Python: Setting Effort in a Basic Request

import anthropic
client = anthropic.Anthropic()
response = client.messages.create(
    model="claude-sonnet-4-20250514",
    max_tokens=4096,
    effort="low",  # Fast and cheap
    messages=[
        {"role": "user", "content": "Summarize this article in three bullet points."}
    ]
)
print(response.content[0].text)

TypeScript: Effort with Tool Calls

import Anthropic from '@anthropic-ai/sdk';
const client = new Anthropic();
const response = await client.messages.create({
  model: 'claude-sonnet-4-20250514',
  max_tokens: 8192,
  effort: 'medium',
  tools: [{
    name: 'get_weather',
    description: 'Get the current weather for a location',
    input_schema: {
      type: 'object',
      properties: {
        location: { type: 'string' }
      },
      required: ['location']
    }
  }],
  messages: [
    { role: 'user', content: 'What\'s the weather in Tokyo and Paris?' }
  ]
});
console.log(response.content);

At low effort, Claude might make fewer tool calls or skip unnecessary ones. At high, it might call tools more liberally to gather comprehensive data.
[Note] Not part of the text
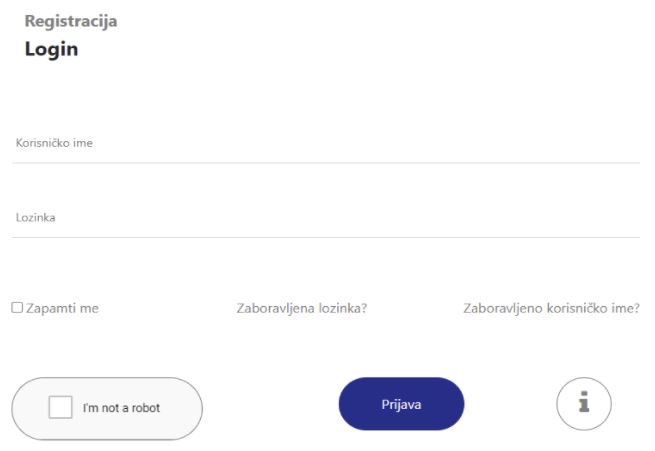Screen dimensions: 655x451
Task: Follow the Zaboravljeno korisničko ime? link
Action: point(551,308)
Python: Effort with Adaptive Thinking

response = client.messages.create(
    model="claude-sonnet-4-20250514",
    max_tokens=16384,
    thinking={"type": "adaptive"},
    effort="max",  # Deepest reasoning
    messages=[
        {"role": "user", "content": "Design a distributed caching system for a global e-commerce platform. Consider consistency, partition tolerance, and latency."}
    ]
)

Recommended Effort Levels for Sonnet 4.6

Sonnet 4.6 defaults to high effort, which can lead to unexpectedly long responses. Anthropic recommends explicitly setting effort to avoid surprises:

Medium (recommended default): Best balance for most applications. Suitable for agentic coding, tool-heavy workflows, and code generation.
Low: For high-volume or latency-sensitive workloads. Suitable for chat and non-coding use cases where faster turnaround is prioritized.
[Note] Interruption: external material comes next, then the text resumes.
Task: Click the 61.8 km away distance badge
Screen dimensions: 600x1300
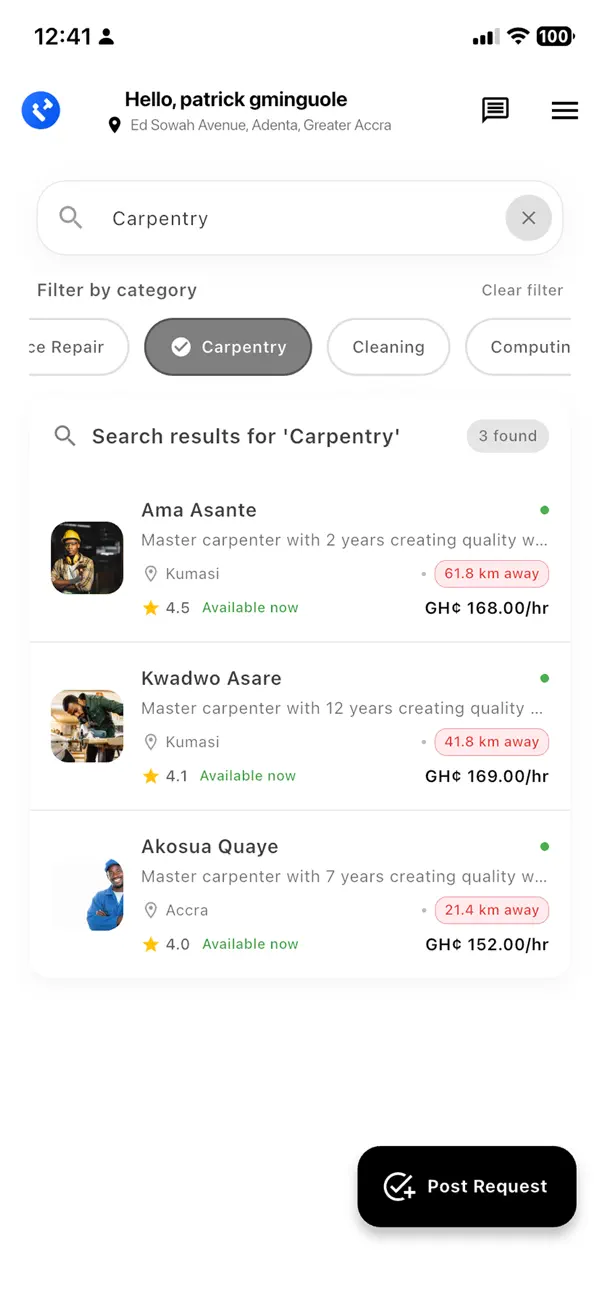Action: point(491,573)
# Sonnet 4.6 with explicit medium effort
response = client.messages.create(
    model="claude-sonnet-4-20250514",
    max_tokens=4096,
    effort="medium",
    messages=[{"role": "user", "content": "Write a Python function to merge two sorted lists."}]
)

Effort vs. budget_tokens: What’s the Difference?

If you’ve used budget_tokens before, you might wonder how effort compares.

Aspect	budget_tokens	effort
Scope	Thinking tokens only	All tokens (text, tools, thinking)
Precision	Hard token limit	Behavioral signal
Flexibility	Fixed cap	Adaptive to problem difficulty
Deprecation	Deprecated on Opus 4.6 and Sonnet 4.6	Current and recommended

Effort is more flexible because it doesn’t impose a hard ceiling. Instead, it guides Claude’s behavior: at low effort, Claude will still think hard on genuinely difficult problems, but it won’t waste tokens on trivial ones.

Best Practices

Start with medium for most tasks. It provides a good balance and is the recommended default for Sonnet 4.6.
Use low for high-throughput subagents. If you have many parallel agents doing simple lookups or classifications, low effort saves tokens and reduces latency.
Reserve max for complex reasoning. Use it only when you need Claude’s absolute best—like solving novel math problems or debugging intricate code.
Combine with adaptive thinking. This pairing gives Claude the most natural control over token spend.
Test on representative samples. Effort is behavioral, so its impact varies by task. Run A/B tests with different levels to find your sweet spot.

Key Takeaways

Effort is a behavioral signal that controls how eagerly Claude spends tokens across text, tool calls, and thinking—not a hard budget.
Five levels are available: low, medium, high, xhigh (Opus 4.7 only), and max.
Medium is the recommended default for Sonnet 4.6 to avoid unexpected latency and cost.
Combine effort with adaptive thinking (thinking: {type: "adaptive"}) for the best balance of depth and efficiency.
Effort replaces budget_tokens on Opus 4.6 and Sonnet 4.6, which is now deprecated.